Linda Graham, California-based psychotherapist, mindful self-compassion teacher, and author of Resilience: Powerful Practices for Bouncing Back from Disappointment, Difficulty, and Even Disaster (New World Library, 2018), offers this gratitude exercise to “extend our appreciation beyond the most immediate blessings to the larger web of life, including people who keep your life going, even if you’ve never met them.”

  • Recall people you know who are helping you keep your life going in this moment: someone who helped you find your reading glasses; a friend who sent a supportive email; a co-worker who took over your duties for the day when a nasty flu simply wouldn’t let you get out of bed.
  • Take a moment to focus on any felt sense of thankfulness these recollections evoke; notice where you feel any sense of gratitude as you let the sensations resonate in your body.

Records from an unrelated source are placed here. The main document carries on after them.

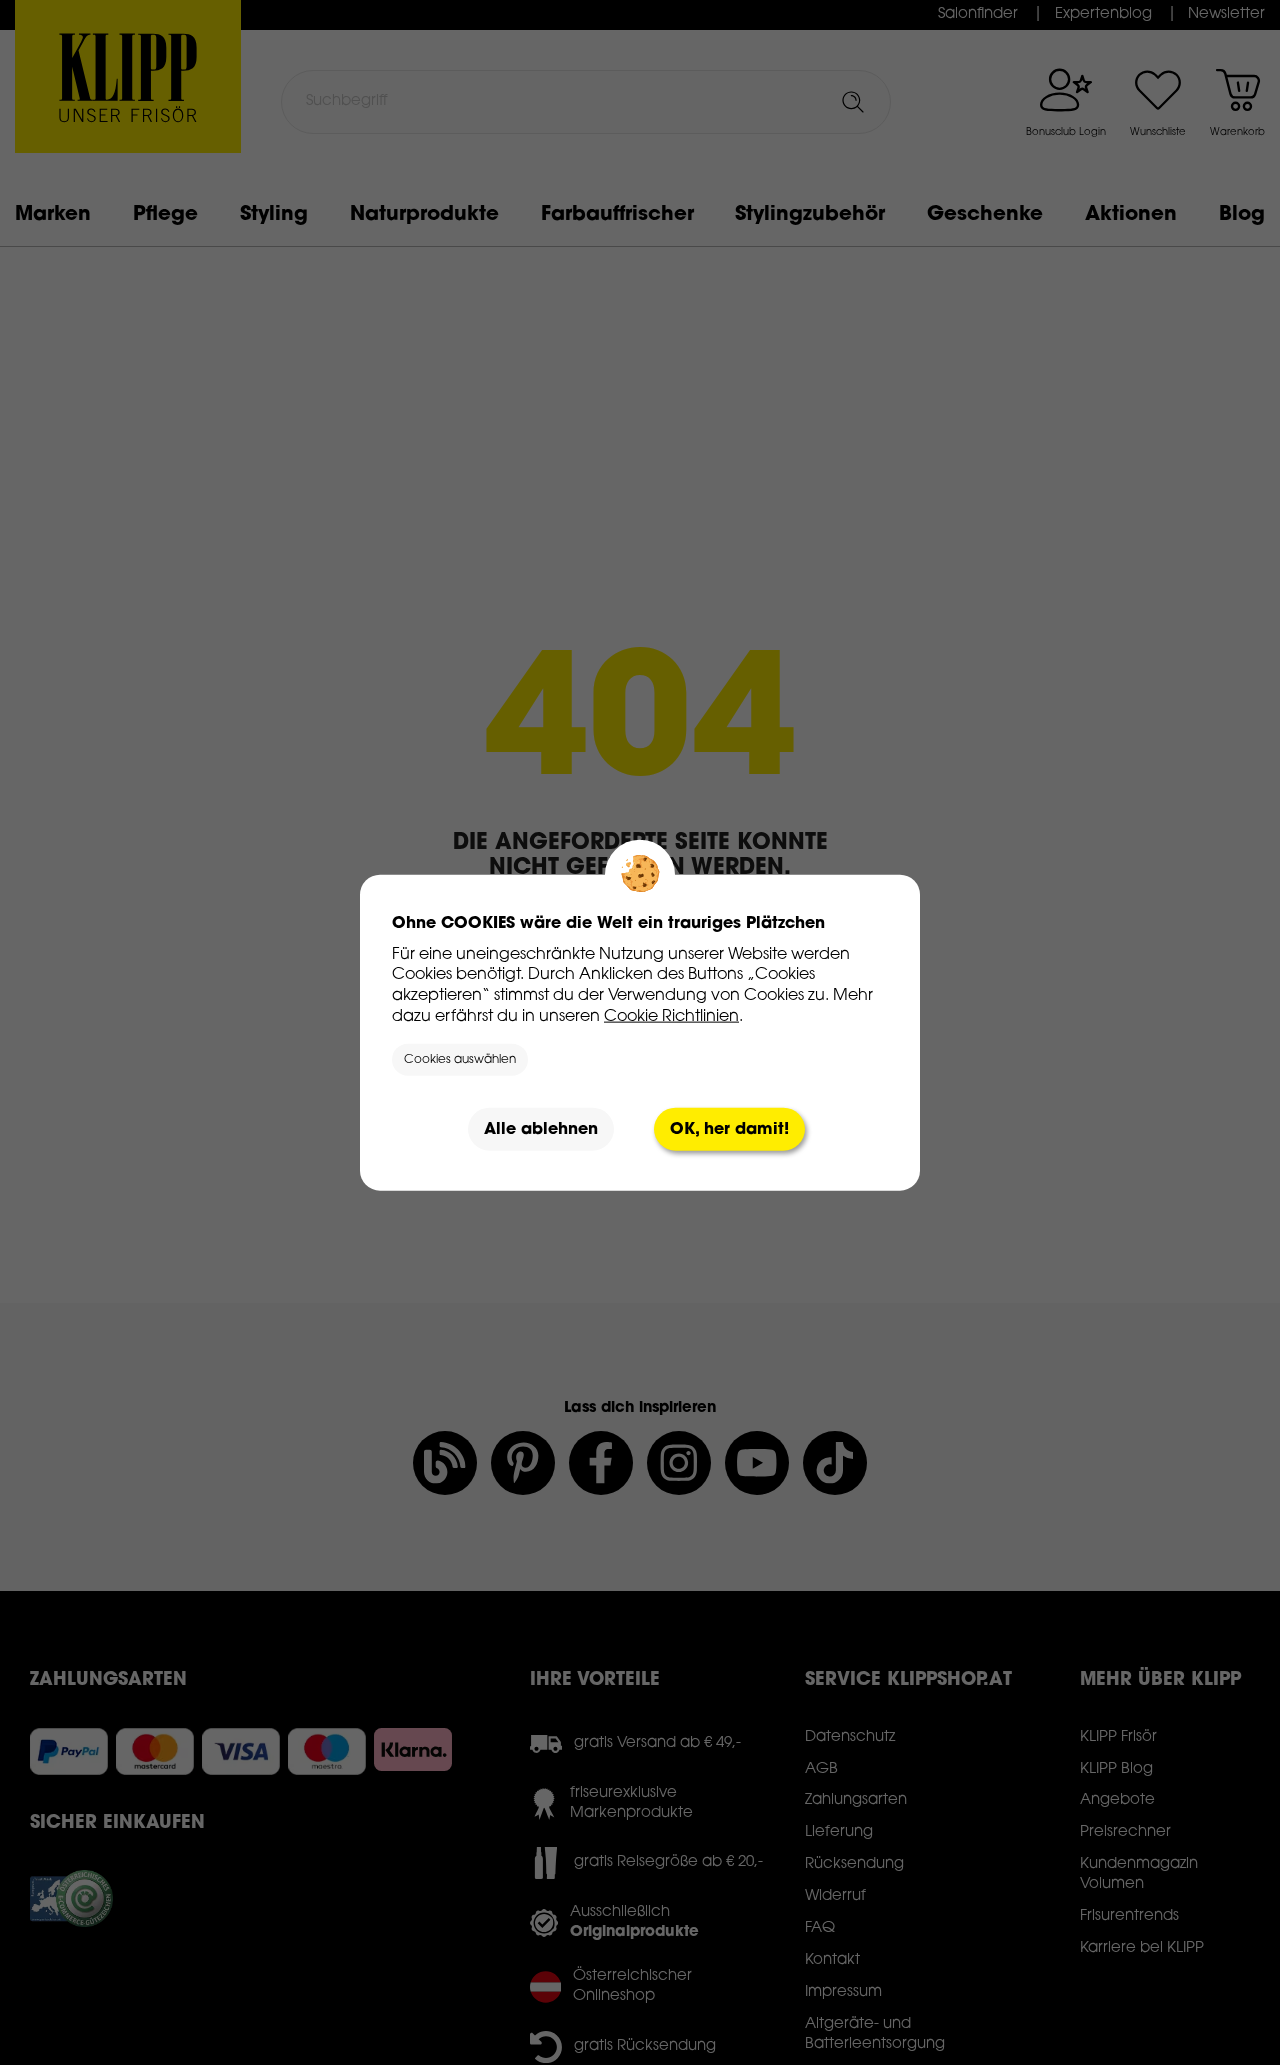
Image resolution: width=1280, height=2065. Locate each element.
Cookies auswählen (460, 1060)
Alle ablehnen (541, 1129)
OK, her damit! (729, 1129)
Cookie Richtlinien (671, 1016)
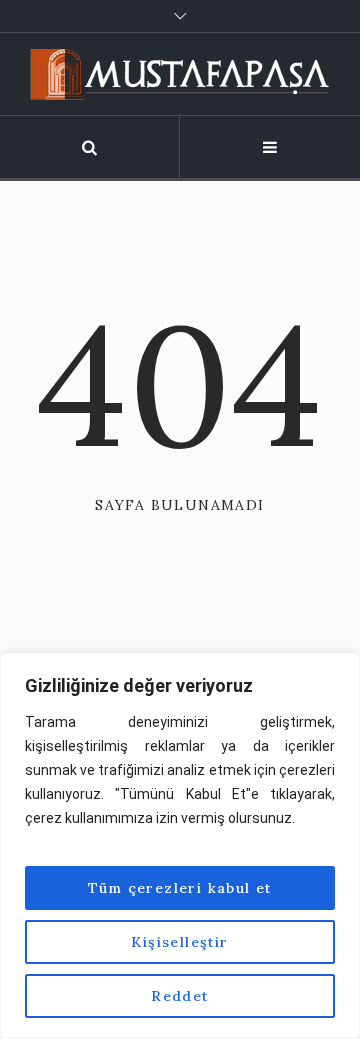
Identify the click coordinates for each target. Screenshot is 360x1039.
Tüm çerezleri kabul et (180, 888)
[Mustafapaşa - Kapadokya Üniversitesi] (180, 74)
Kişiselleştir (179, 942)
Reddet (179, 996)
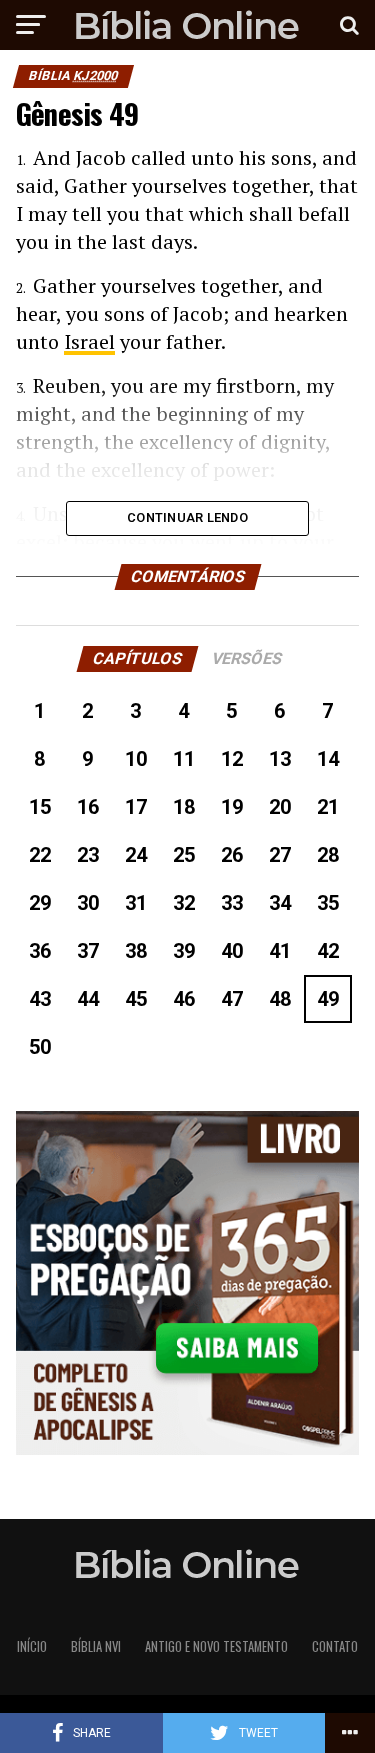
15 (40, 807)
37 (88, 951)
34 (280, 903)
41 (280, 951)
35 (328, 903)
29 (40, 903)
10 (136, 759)
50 (40, 1047)
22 (40, 855)
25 (184, 855)
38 (136, 951)
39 (184, 951)
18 (184, 807)
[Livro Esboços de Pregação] (188, 1284)
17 (136, 807)
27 (280, 855)
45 (136, 999)
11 (184, 759)
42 (328, 951)
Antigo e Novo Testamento (216, 1646)
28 (328, 855)
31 (136, 903)
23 (88, 855)
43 (40, 999)
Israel (89, 341)
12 (232, 759)
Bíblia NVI (96, 1646)
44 (88, 999)
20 (280, 807)
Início (32, 1646)
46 (184, 999)
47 (232, 999)
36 (40, 951)
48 (280, 999)
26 (232, 855)
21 (328, 807)
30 (88, 903)
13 (280, 759)
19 (232, 807)
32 (184, 903)
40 (232, 951)
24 (136, 855)
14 (328, 759)
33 (232, 903)
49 (328, 999)
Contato (335, 1646)
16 (88, 807)
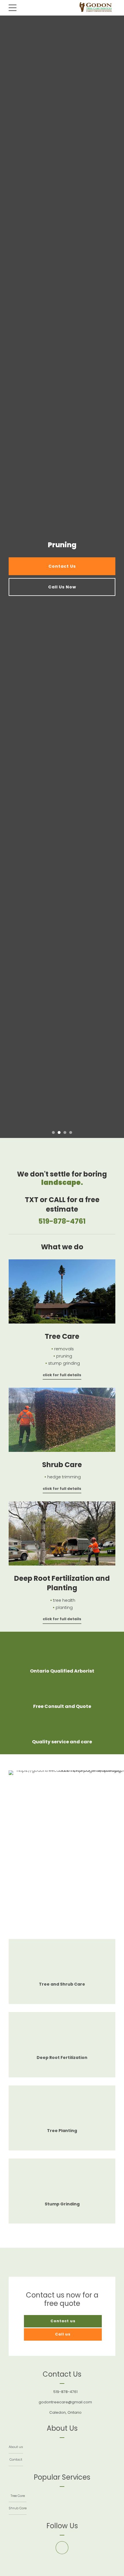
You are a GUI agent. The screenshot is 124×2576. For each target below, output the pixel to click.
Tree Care (18, 2495)
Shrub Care (18, 2508)
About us (16, 2447)
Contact (16, 2459)
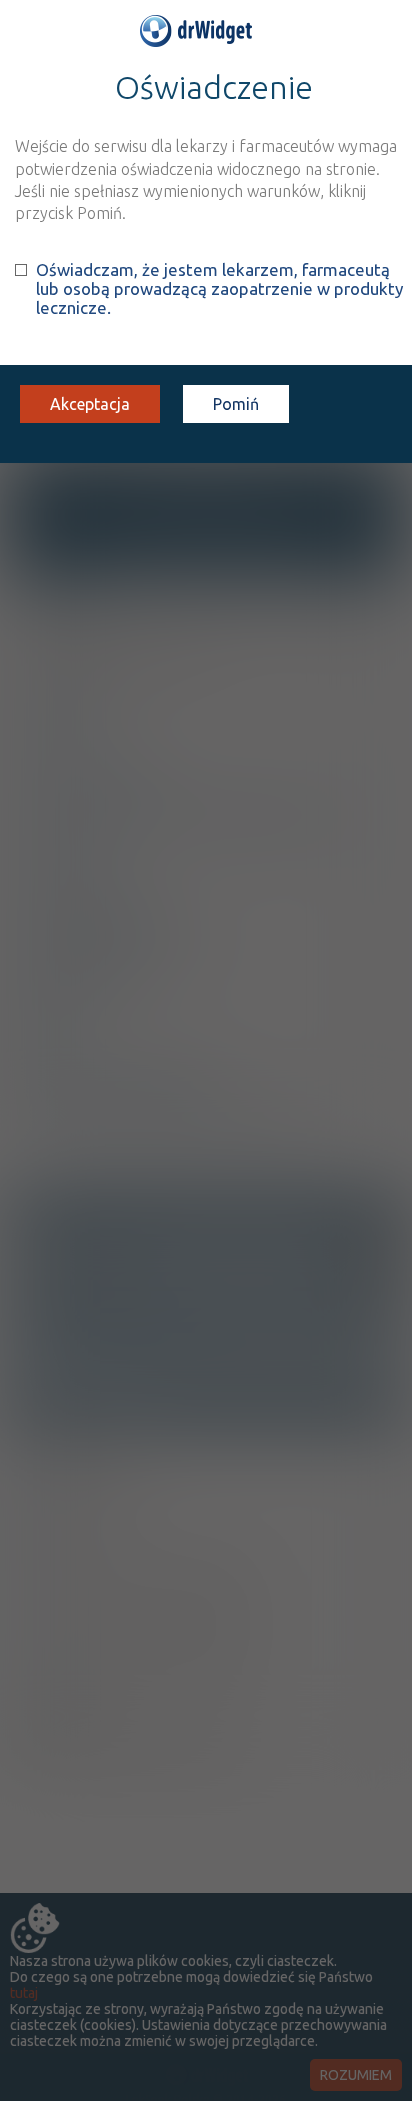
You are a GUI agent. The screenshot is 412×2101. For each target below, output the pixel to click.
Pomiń (236, 404)
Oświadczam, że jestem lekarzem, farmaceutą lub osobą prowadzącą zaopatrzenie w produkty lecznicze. (219, 288)
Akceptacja (90, 404)
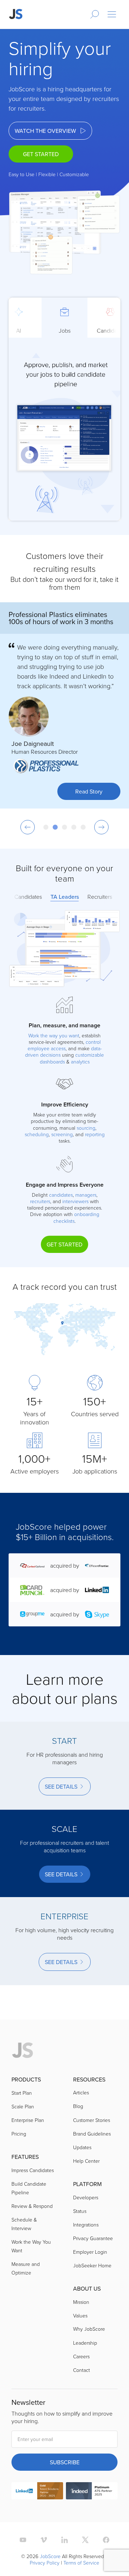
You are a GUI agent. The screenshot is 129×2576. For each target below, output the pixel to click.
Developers (85, 2197)
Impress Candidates (32, 2170)
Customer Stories (91, 2120)
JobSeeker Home (92, 2265)
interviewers (75, 1201)
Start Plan (21, 2092)
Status (79, 2211)
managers (85, 1194)
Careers (81, 2356)
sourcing (86, 1127)
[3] (64, 827)
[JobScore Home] (16, 14)
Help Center (86, 2160)
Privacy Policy (44, 2562)
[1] (45, 827)
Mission (81, 2301)
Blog (78, 2106)
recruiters (40, 1201)
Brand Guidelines (92, 2133)
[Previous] (27, 827)
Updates (82, 2147)
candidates (61, 1194)
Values (80, 2315)
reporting (95, 1134)
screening (62, 1134)
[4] (73, 827)
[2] (55, 827)
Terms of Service (81, 2562)
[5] (83, 827)
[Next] (101, 827)
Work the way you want (53, 1035)
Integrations (86, 2224)
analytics (80, 1061)
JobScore (50, 2556)
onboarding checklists (76, 1217)
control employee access (64, 1045)
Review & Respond (32, 2206)
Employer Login (90, 2251)
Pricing (18, 2133)
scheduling (37, 1134)
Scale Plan (22, 2106)
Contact (81, 2370)
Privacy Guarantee (93, 2238)
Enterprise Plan (27, 2120)
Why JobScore (89, 2328)
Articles (81, 2092)
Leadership (85, 2342)
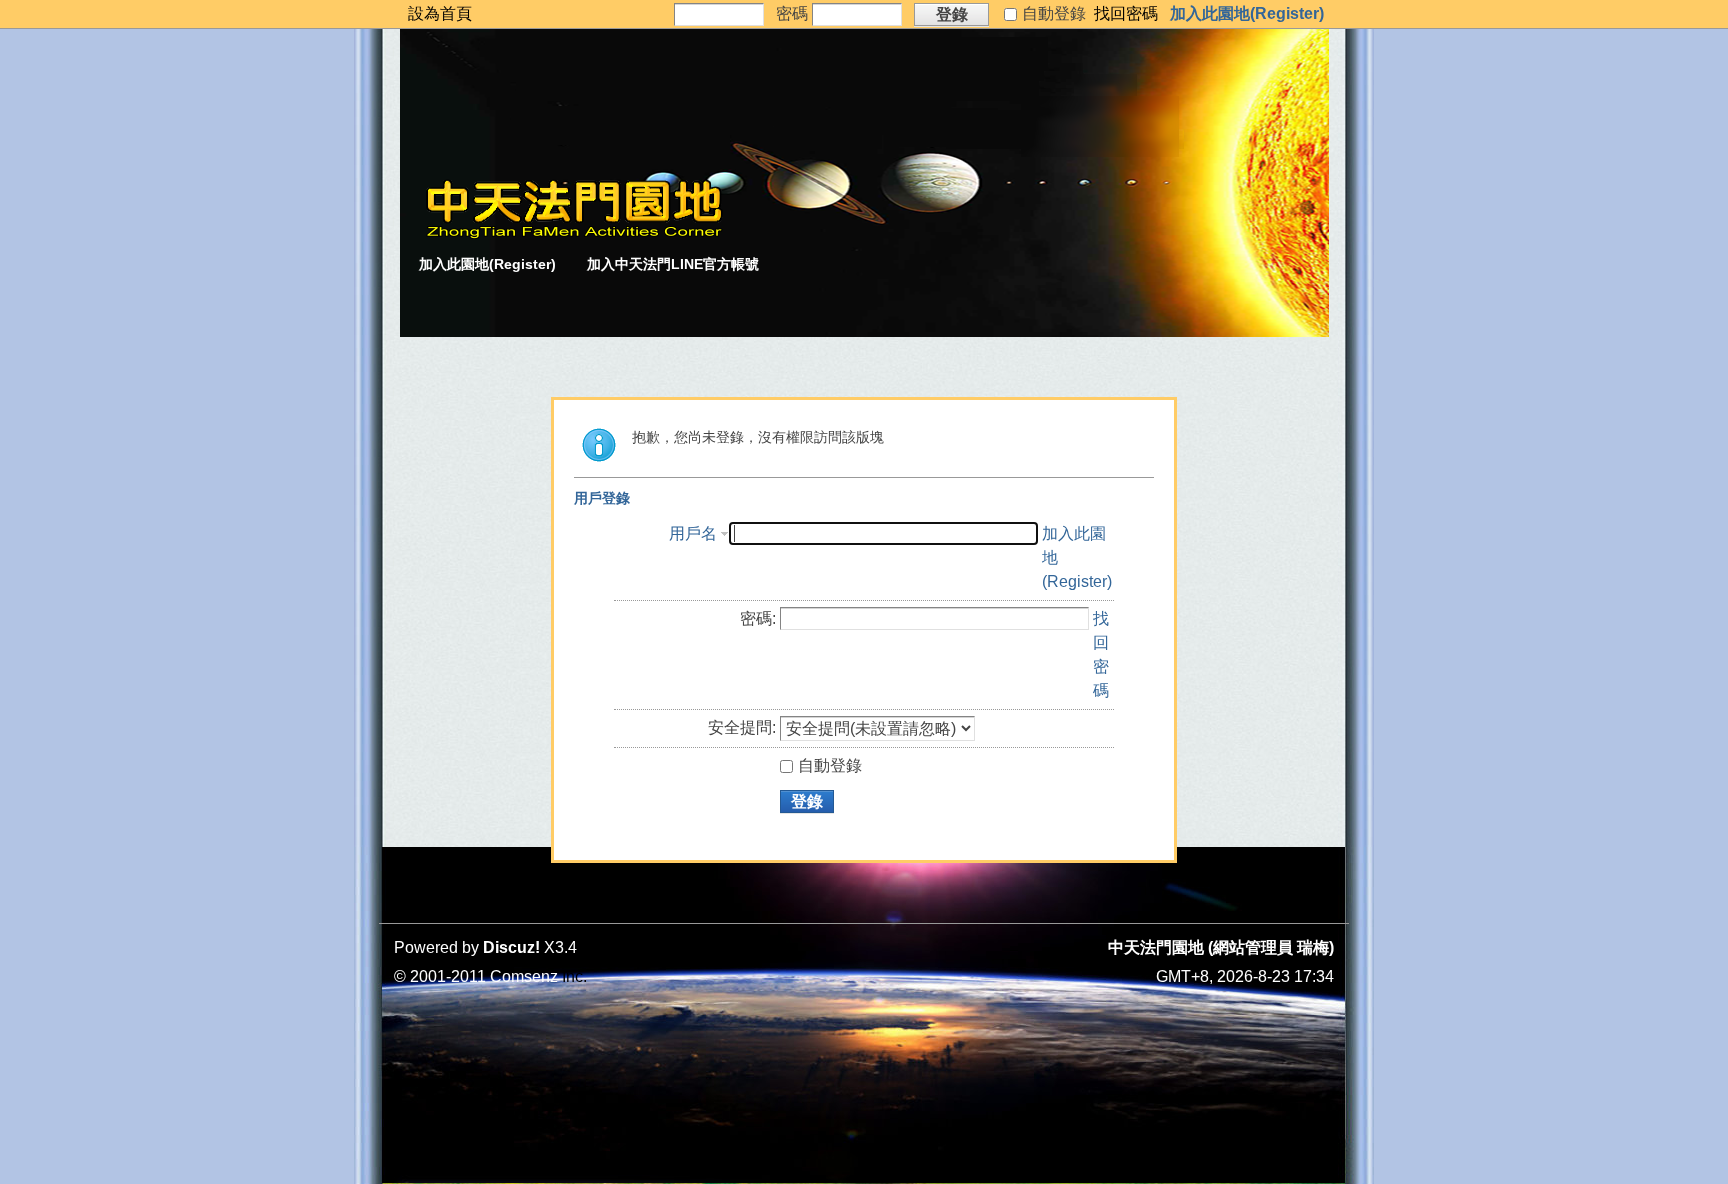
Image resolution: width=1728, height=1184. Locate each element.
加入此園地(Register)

  • Expand the circle of your awareness to gratitude for the people who also keep your life going but who you haven’t met, or may not meet:
    • people staffing your local hospital right now, in case you slip on a rug on the way to the bathroom, break a bone, and have to be rushed to the emergency room
    • people staffing airports, pharmacies, fire stations, and gas stations
    • people testing water quality at the municipal reservoir so that when you turn on the kitchen faucet you have drinkable water, or the people who fix potholes in the street
    • people growing your food and recycling your garbage
    • the entire web of life that keeps your life going, moment to moment to moment
  • Take a moment to reflect on this experience of practising gratitude and empathy for helpful people in your life and for the larger web of life. Sense the feelings your practice evokes. Notice any changes in your own emotions or thoughts about yourself as you focus on cultivating gratitude.